Next, all advocacy organizations who claim to have the best interest of we blinks in mind should publish open letters in their various publications calling for Apple to either withdraw their patent application or, if they find a patent examiner who has hit the pipe often enough to actually see something inventive in their application, to place the patent into the public domain or to contribute it to a collection of advocacy organizations who can manage its future.
As individuals, I think someone should start an online petition like the one that seems to have succeeded in forcing Google to take the blindness community seriously. I also suggest that my fellow blind bloggers and members of technology related mailing lists suggest that our readers write directly to Apple to express disgust with their legal manipulation of our futures. Finally, I suggest that blind people boycott Apple products until they start behaving like good neighbors in the community of technology that people with vision impairments can use to better enjoy their lives.
This feels like déjà vu all over again. I last called for an Apple boycott during their user interface copyright feud with Microsoft. I was the guy who purchased the thousands of day-glo stickers that depicted a nineteenth century prostitute with the slogan, “Only a whore charges for a look and feel! Boycott Lotus and Apple” and then, during a COMDEX, rallied a team of volunteers who paid homeless people all over Vegas to slap the stickers on everything they saw. I had also been the person who recommended the old “Fanged Apple” parody of the Apple logo that appeared with the slogan, “Keep Your Lawyers Off My Computer,” that the LPF put on buttons, coffee mugs, posters and all sorts of items that went all around the world. On a more serious note, I did the lion’s share of organizing the signatories to the friend of the court briefs filed by legendary computer scientists (including Stallman, Rod Brooks, Marvin Minsky, Geoffrey Knuth, Guy Steele, Bob Boyer, John McCarthy and so many others) in Apple v. Microsoft and Lotus v. Borland where, ultimately, user interface copyright was struck down.

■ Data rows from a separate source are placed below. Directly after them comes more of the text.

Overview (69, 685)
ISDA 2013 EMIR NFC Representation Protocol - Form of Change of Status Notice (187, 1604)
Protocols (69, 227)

All of that occurred a long time ago. Since then, I’ve found lots of fault with Apple’s entirely post 508 attempt at making the Macintosh accessible to people with vision impairments. After playing around a bit with the Mini and VoiceOver, I thought that Apple and I might reach peace or at least a state of détente. No such luck, their lawyers, like the dragons who live in the sewers beneath Manhattan have resurfaced with a truly bold, in your face attack on potential improvements in accessibility to the entire range of media players on the market.
So, I’ll start reviving our old slogans:
Innovate Don’t Litigate!
Keep Your Lawyers off My Computer!
Stop Software Monopo Lies!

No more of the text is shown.